-------- Exercise data --------

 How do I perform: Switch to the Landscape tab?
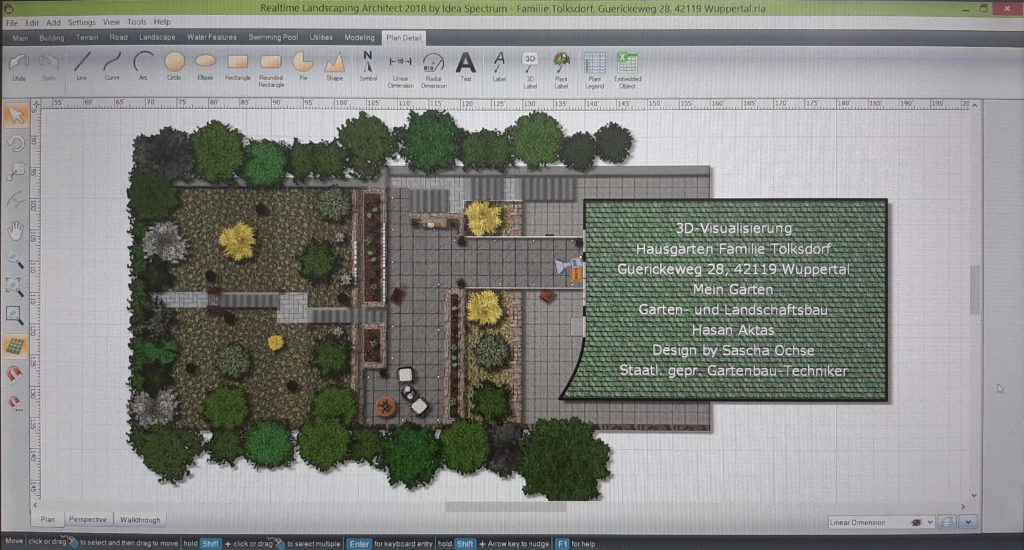157,37
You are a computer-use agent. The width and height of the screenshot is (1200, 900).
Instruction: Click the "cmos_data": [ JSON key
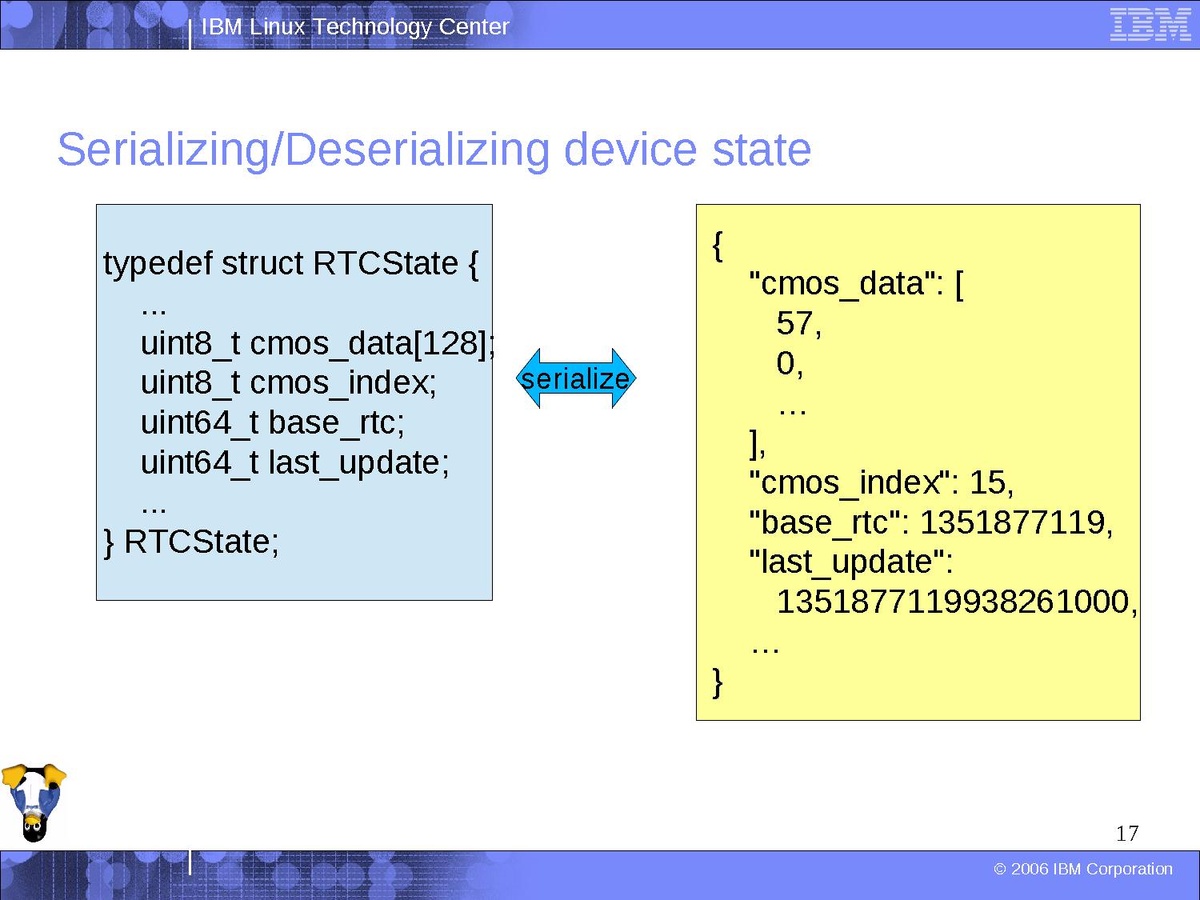tap(856, 285)
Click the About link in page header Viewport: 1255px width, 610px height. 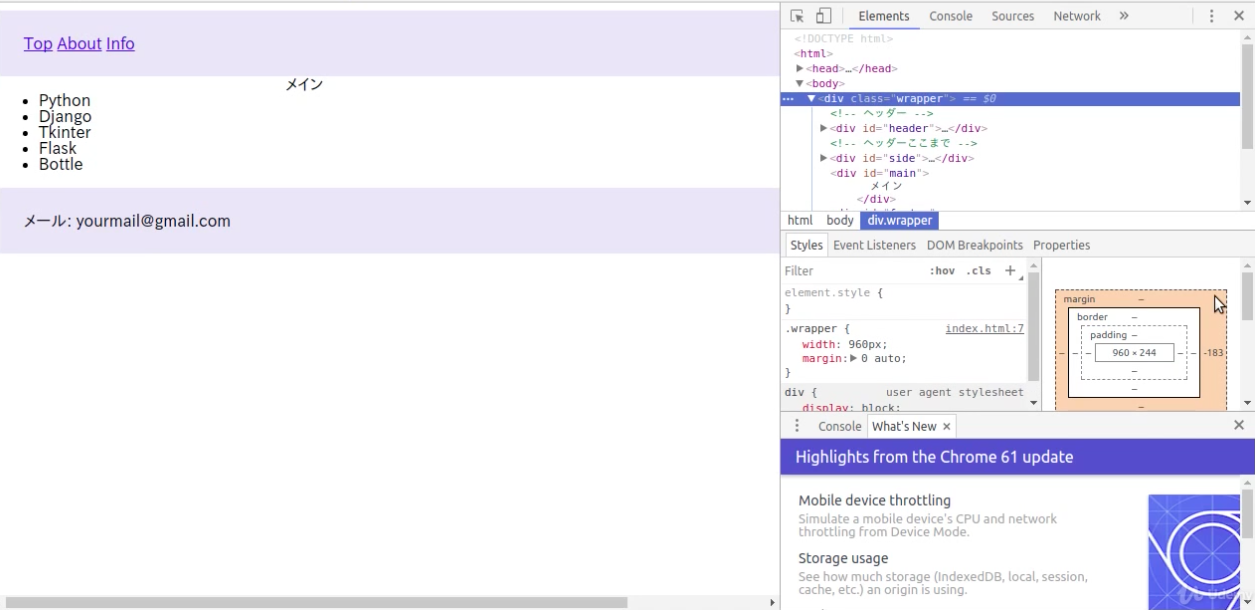(79, 43)
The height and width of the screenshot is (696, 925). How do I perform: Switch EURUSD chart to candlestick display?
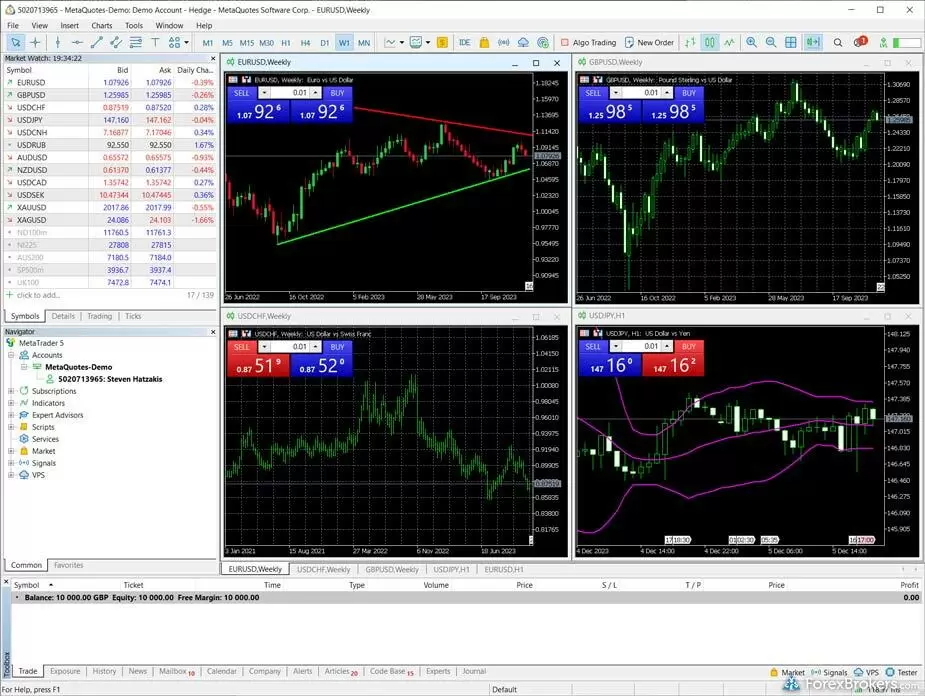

--------

#### What you will do:
Looking at the entries above, count each line that includes the string "screenshot" and give only the total.

#### Solution below:
2